Pour se dégager de cette situation incestuelle et monstrueuse, l’abandon du résident dans la baignoire semble fantasmatiquement une technique éprouvée pour que le désir inconscient de meurtre à son égard trouve une voie de frayage. La piscine de balnéothérapie y serait donc tout particulièrement propice. Voilà certainement pourquoi les initiateurs des Montaines l’ont écartée de leur projet initial. Voilà pourquoi, aussi, le directeur déplore : « ‘pour la balnéo, on a donné toutes les indications correspondant à la réalité de la pratique : tout a été fait dans le sens contraire !’ ». Voilà pourquoi, enfin, il nous confiait :‘ ’ ‘« entre les deux niveaux, avec la balnéo en bas, il y a un escalier dangereux... à l’origine, il y avait un portillon électrique – de type supermarché – pas assez sécuritaire. Deux jours après avoir envoyé un courrier stipulant le dégagement de ma responsabilité en cas d’accident, une résidente avec une tringle dans la colonne vertébrale fait une chute. Eh bien, le lendemain, association, maîtres d’oeuvre et commission de sécurité se réunissaient, et les fonds étaient débloqués pour créer une vraie porte’ ». De son absence originale, à la dangerosité de son accès, cette salle de balnéothérapie semble ainsi fixer les plus sourdes angoisses. Tel peut-être n’aurait pas été le cas si elle avait été « en terrasse » et non pas‘ ’ « enterrée », si on l’avait située « au niveau de... au niveau de la vie » ?

Il n’apparaît rien de moins étonnant alors qu’un si puissant travail de Thanatos soit capable d’imprimer, sur la base de la forme architecturale du bâtiment, sa marque à l’imaginaire mais aussi au déroulement de la séance, à l’organisation de la chaîne associative groupale qu’il infiltre. Le mort de Montplaisant hante ainsi les Montaines et, en l’absence de cave, il a élu domicile dans le seul endroit où le fantôme du noyé peut reposer allongé : dans la piscine de balnéothérapie qui (par chance) du caveau, en présente toutes les caractéristiques.
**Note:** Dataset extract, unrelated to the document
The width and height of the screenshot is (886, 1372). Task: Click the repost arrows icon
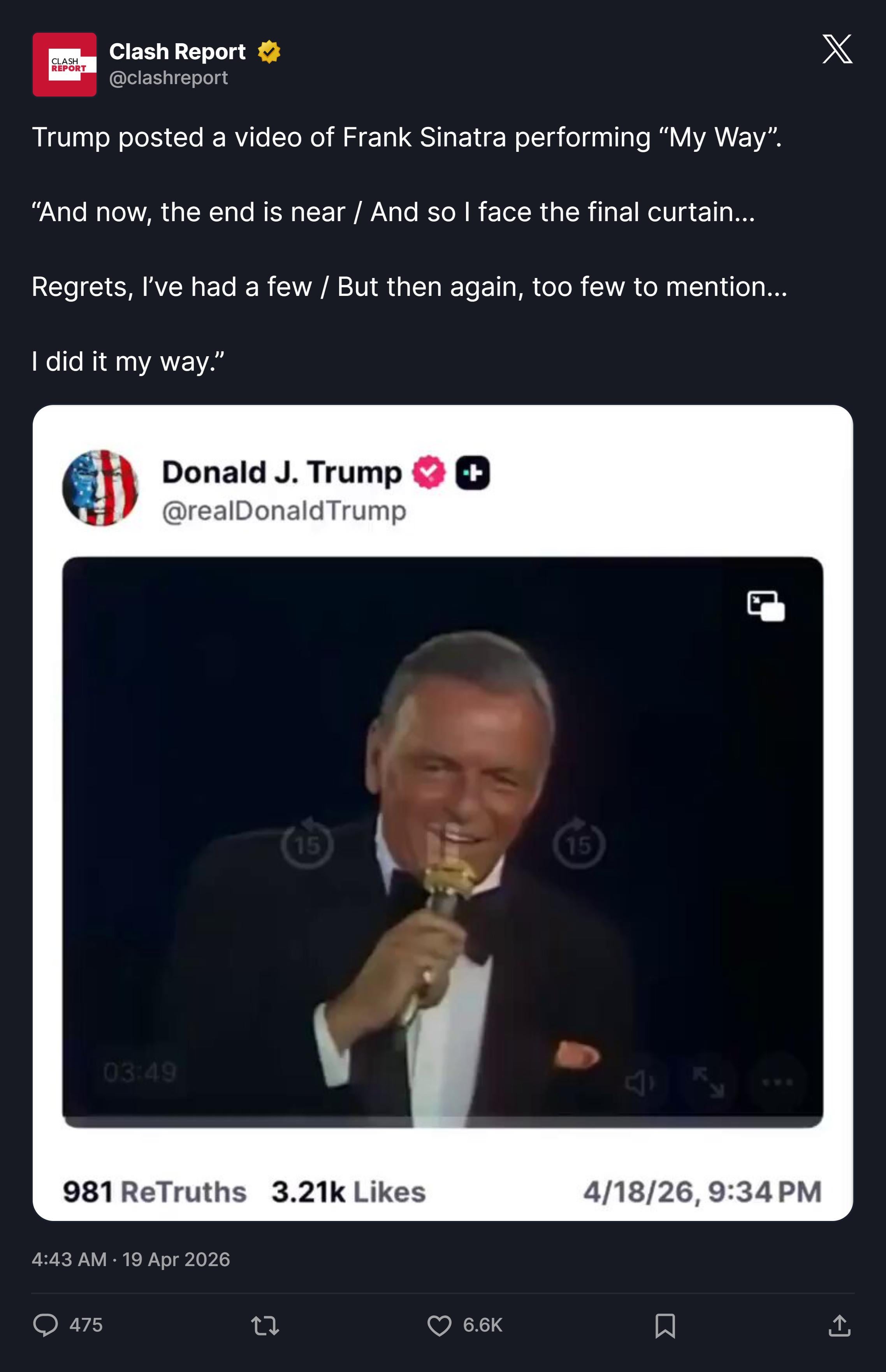click(265, 1325)
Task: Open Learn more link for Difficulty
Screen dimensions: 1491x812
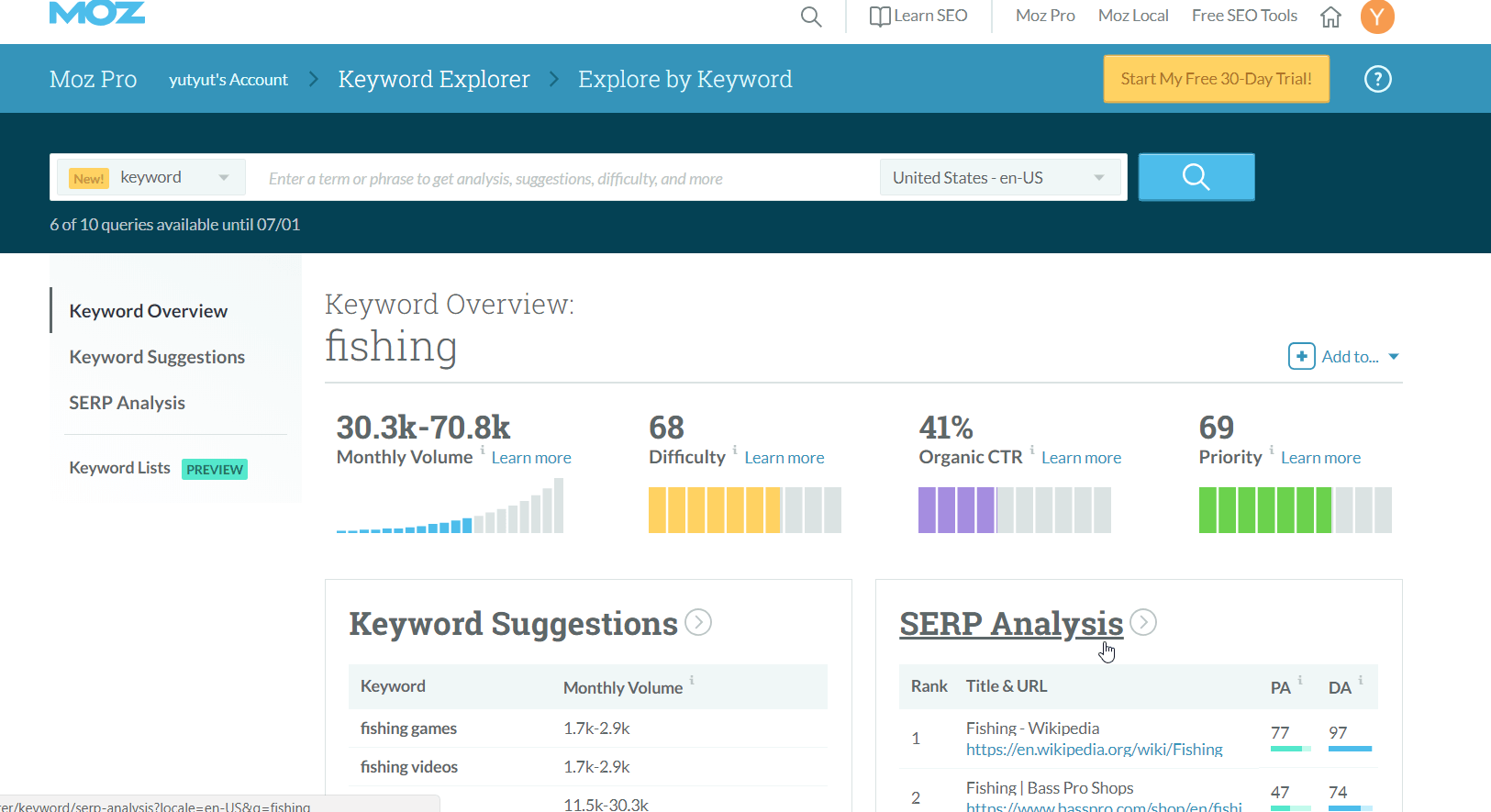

Or, après cette exégèse, il reste à expliquer pourquoi cette salle de balnéothérapie entretient de telles affinités inconscientes avec le patio. Enterrée qu’elle se trouve sous le bâtiment, n’évoquerait-elle pas alors la machinerie de Montplaisant, avec ses pompes et ses réservoirs, permettant de maintenir ’à flots’ le bâtiment ? Mais, après le décès du résident épileptique, un tel pouvoir de vie n’aurait-il pas mué en une puissance de mort ? Appelons-en, pour éclairer ce point, à la dimension matérielle des lieux.

A Montplaisant, le patio est un lieu « où il y a de l’eau, où il y a quelque chose de calme... ça représente quelque chose de très positif ; ça ne représente pas l’enfermement ». Aux Montaines, on y a associé l’image du « goulag », de la « prison ». Paradoxe ultime : en zone inondable, le patio confiné, avec sa résurgence centrale s’avère moins angoissant que celui, situé sur une colline, vaste et manifestement asséché. Tout ce passe alors comme si l’absence réelle d’eau ne faisait qu’accroître l’angoisse de la croire tapie, quelque part, « tout au fond », prête à nous aspirer, tel un « siphon ». Bien plus, dans ce petit patio de Montplaisant, le flot semble fantasmatiquement pouvoir être endigué par la prothèse invisible qui, en souterrain, concoure en permanence au maintien de son assiette... alors que la béance créée par le patio dilaté des Montaines ne pourraient qu’ouvrir à une image de catastrophe.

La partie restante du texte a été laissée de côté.